Now, apparently, as these words are written, both are Cup drivers no more. In a minor note, I haven’t been an on-site beat reporter since 2012. I haven’t talked to Tony Stewart, the 2011 champion, since I left. Carl Edwards called me on the phone once.

I was here today, gone tomorrow. The two drivers will be long remembered.

I wrote a book once about Tony. I spent lots of time with Carl’s family. Carl once gave me a ride home on his plane. I took a ride on Tony’s plane once, too. The difference in those trips was sort of similar to the difference in the men.

In 2000, I was writing a book about Tony, Rebel with a Cause: A Season with NASCAR Star Tony Stewart, on the side while plying my trade as a beat reporter. The book was independent. Tony didn’t get anything out of it. Still, he trusted me enough to grant as much access as my other duties would allow. I noticed that, every time I turned around, Tony was buying something.

I was sitting in the lounge of the transporter one day when Tony matter-of-factly informed me that he had purchased a team of greyhounds.

Greyhounds!

I said to him, “You know, Tony, you don’t actually have to buy everything somebody offers you. I grew up on a farm. Would you like me to start looking at a herd of cattle for you?”

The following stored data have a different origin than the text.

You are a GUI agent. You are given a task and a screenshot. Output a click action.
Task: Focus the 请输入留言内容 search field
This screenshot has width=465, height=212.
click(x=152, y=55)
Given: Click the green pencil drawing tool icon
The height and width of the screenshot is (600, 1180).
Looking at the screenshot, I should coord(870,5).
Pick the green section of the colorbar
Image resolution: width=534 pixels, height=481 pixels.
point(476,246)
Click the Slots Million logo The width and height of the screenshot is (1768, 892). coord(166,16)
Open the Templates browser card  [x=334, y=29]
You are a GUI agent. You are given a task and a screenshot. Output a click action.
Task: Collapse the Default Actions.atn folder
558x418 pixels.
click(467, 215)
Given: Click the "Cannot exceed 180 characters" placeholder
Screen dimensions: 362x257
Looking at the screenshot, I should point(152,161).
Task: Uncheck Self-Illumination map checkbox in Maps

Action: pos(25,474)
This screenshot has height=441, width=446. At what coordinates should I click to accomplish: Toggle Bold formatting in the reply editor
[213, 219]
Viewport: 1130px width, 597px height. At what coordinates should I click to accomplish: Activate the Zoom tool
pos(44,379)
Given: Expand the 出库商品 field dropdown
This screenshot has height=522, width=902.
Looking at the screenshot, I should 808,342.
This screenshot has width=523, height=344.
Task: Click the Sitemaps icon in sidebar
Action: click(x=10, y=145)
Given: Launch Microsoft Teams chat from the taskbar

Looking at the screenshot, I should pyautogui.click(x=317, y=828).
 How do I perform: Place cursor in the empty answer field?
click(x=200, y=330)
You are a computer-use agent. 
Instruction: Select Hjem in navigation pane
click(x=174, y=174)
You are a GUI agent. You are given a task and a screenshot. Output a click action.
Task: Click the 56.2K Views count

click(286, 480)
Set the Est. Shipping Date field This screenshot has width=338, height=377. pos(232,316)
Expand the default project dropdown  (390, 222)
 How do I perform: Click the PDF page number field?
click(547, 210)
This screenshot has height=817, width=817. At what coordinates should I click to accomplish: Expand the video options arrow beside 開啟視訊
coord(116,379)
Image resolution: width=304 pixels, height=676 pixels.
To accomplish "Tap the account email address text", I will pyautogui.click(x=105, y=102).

This apparently got under his skin. At the end of the season, I was checking into a hotel in South Florida when I got a text message from Tony. It read:

Meet me at Homestead Air Force Base at noon. (It may have been 2:30, or 10 in the morning. I can’t recall.) We flew across the state so that I could watch Tony’s greyhounds run. He wanted to show me he was taking this seriously. I met the dogs’ trainer. I watched the races in a group where everyone else had more money than I. I bet more than I should’ve, and not particularly successfully. When we left to fly back to Homestead, I bet on one more race. On Sunday morning, the trainer told me I had hit that race big. He gave me a wad of bills. I’ve often wondered if I really won. I suspect Tony had noticed how much money I was dropping and intervened in my behalf.

In 2007, I was writing a magazine story on Carl. We were supposed to spend some time at the race in Kansas, but things didn’t work out, and Carl said I could come back with him to Columbia (Missouri, his home), and we could talk on Monday and Tuesday. I told him I had a plane to catch on Monday, and he said I could fly back to North Carolina with him and we could talk on the plane. This wasn’t without complications. Carl’s mother, Nancy, followed me to St. Louis so I could turn in my rental car. Carl was flying to Concord, N.C. My personal car was at Greenville-Spartanburg (S.C.) Airport. I told him I’d rent a car and drive back to get it.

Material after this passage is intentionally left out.